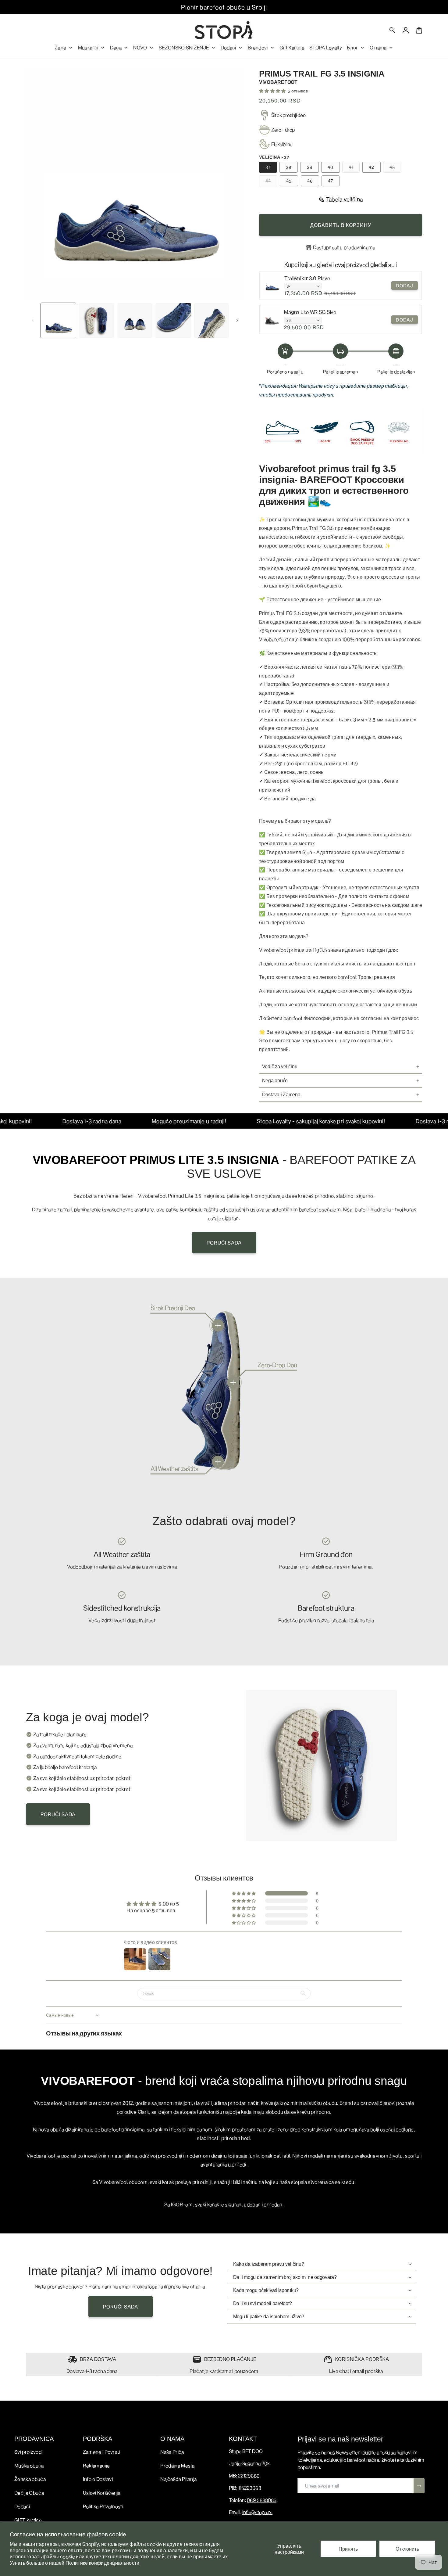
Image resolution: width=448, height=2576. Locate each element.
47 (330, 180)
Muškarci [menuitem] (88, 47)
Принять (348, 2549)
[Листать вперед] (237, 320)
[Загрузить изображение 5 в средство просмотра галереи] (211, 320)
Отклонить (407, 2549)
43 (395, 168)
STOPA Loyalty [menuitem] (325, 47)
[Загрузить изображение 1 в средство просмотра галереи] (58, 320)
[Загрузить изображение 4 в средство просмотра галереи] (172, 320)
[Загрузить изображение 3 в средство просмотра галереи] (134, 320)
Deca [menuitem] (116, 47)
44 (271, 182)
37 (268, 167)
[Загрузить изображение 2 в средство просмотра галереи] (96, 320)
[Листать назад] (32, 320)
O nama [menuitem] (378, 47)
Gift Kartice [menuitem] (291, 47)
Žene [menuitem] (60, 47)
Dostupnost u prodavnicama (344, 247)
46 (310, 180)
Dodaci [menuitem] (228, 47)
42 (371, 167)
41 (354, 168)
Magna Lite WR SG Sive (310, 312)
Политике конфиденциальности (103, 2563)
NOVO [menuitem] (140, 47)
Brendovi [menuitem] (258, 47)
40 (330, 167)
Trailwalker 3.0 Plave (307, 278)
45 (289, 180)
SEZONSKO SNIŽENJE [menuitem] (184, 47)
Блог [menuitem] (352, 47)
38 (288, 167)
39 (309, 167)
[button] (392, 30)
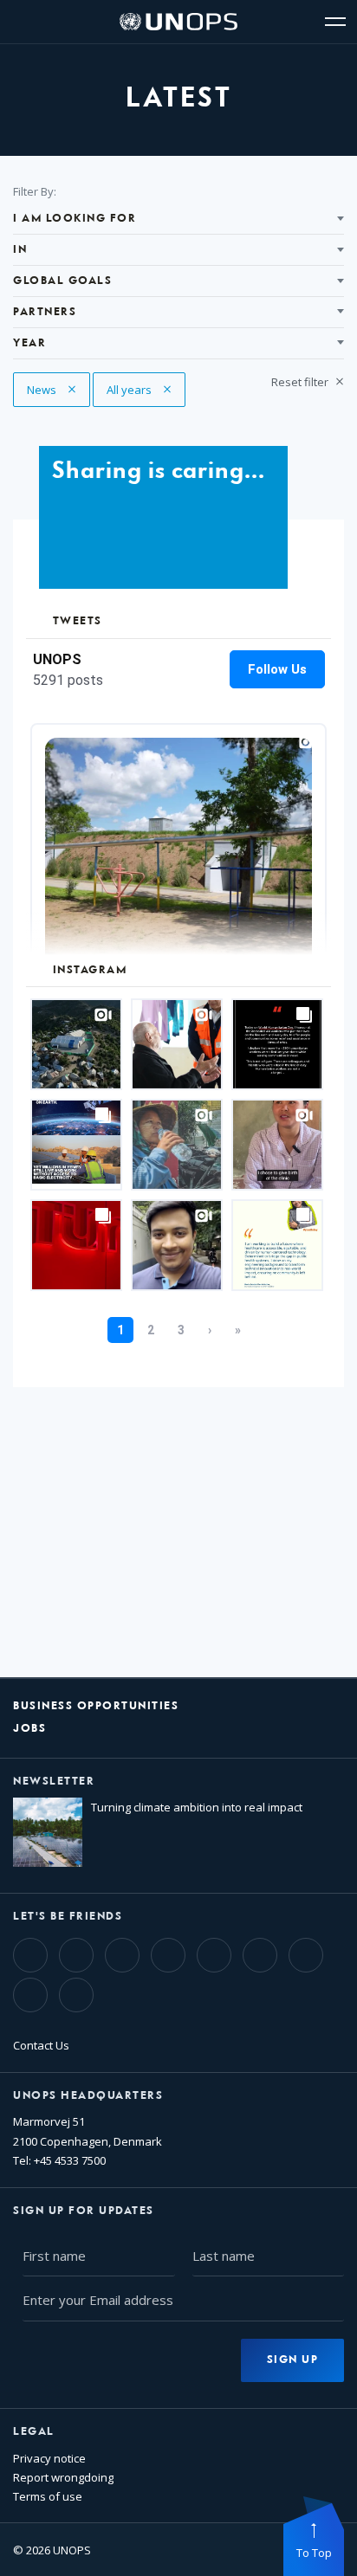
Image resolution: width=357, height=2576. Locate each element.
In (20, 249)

● **WHAT YOU WILL DO**
The line containing "[Загрузить изображение 5" and every line after it, through the end of the records, are what you should retype exactly. Do not include the pictures.

● **SOLUTION**
[Загрузить изображение 5 в средство просмотра галереи] (211, 320)
Отклонить (407, 2549)
43 (395, 168)
STOPA Loyalty [menuitem] (325, 47)
[Загрузить изображение 1 в средство просмотра галереи] (58, 320)
[Загрузить изображение 4 в средство просмотра галереи] (172, 320)
[Загрузить изображение 3 в средство просмотра галереи] (134, 320)
Deca [menuitem] (116, 47)
44 (271, 182)
37 (268, 167)
[Загрузить изображение 2 в средство просмотра галереи] (96, 320)
[Листать назад] (32, 320)
O nama [menuitem] (378, 47)
Gift Kartice [menuitem] (291, 47)
Žene [menuitem] (60, 47)
Dostupnost u prodavnicama (344, 247)
46 (310, 180)
Dodaci [menuitem] (228, 47)
42 (371, 167)
41 (354, 168)
Magna Lite WR SG Sive (310, 312)
Политике конфиденциальности (103, 2563)
NOVO [menuitem] (140, 47)
Brendovi [menuitem] (258, 47)
40 (330, 167)
Trailwalker 3.0 Plave (307, 278)
45 (289, 180)
SEZONSKO SNIŽENJE [menuitem] (184, 47)
Блог [menuitem] (352, 47)
38 (288, 167)
39 (309, 167)
[button] (392, 30)
Image resolution: width=357, height=2576. Locate each element.
In (20, 249)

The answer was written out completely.